And for customers who rarely go to sushi restaurants and are not so familiar with fish ingredients, This way of ordering is more reassuring. So, around 2000, Japan's have evolved into a situation where each accounts for about 50%, and the situation is divided. The relationship between sake and sushi The increase in the proportion of wine and food in sushi houses is naturally for drinking. However, the habit of eating sushi with wine only emerged after World War II.
Before World War II, eating sushi was popular database served with tea, and in the era when sushi was still a restaurant, alcohol was not sold at all. In 1953, "Ginza no Kanba" first created the style of drinking and dining, and was also criticized by the gourmet Kitaoji Lushanren in the book. Until 1989, in Yotsuya, Tokyo, the Craftsman" headed by Nakazawa Keiji's parents was the epoch-making that opened the alternate serving of wine and sushi. Although sushi restaurants began to sell alcohol after World War II, they only sold two or three types at most.
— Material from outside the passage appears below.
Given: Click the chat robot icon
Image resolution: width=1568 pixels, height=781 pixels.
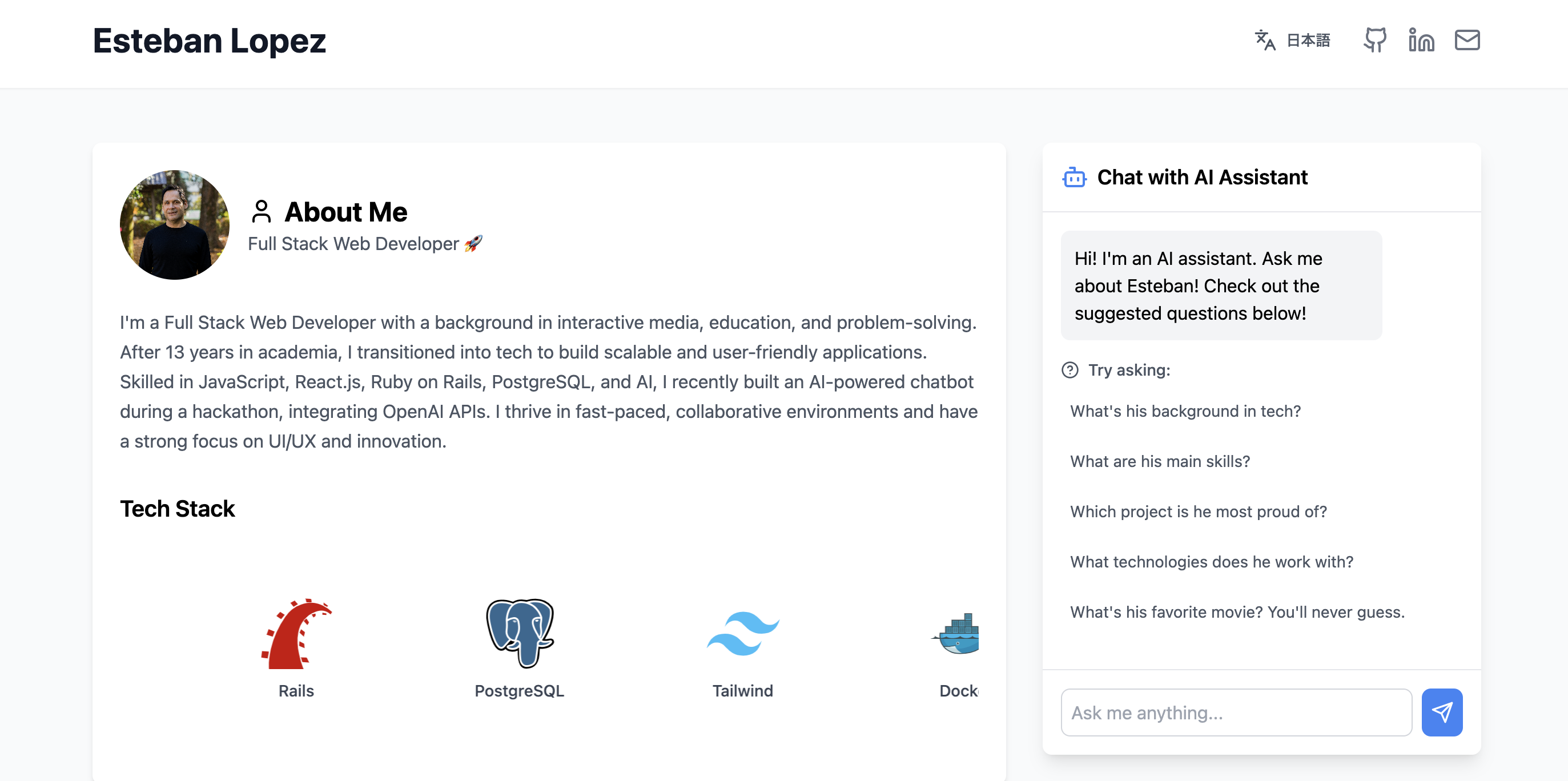Looking at the screenshot, I should click(x=1074, y=178).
And the cold wine is "He Maohe", and the hot one is "Chrysanthemum". In an introduction to 20 sushi restaurants in Ginza in 2002, there was only one restaurant that sold "Kubota" and "Fourteenth Generation". The reason for this is because the habit at the time was to leave after eating sushi instead of sitting in a sushi house for a long time. What's more, whether it is a bar or a club in Ginza, it is a foggy collection. If you want to drink, you must move the battlefield, and naturally you will not sit in the store for a long time.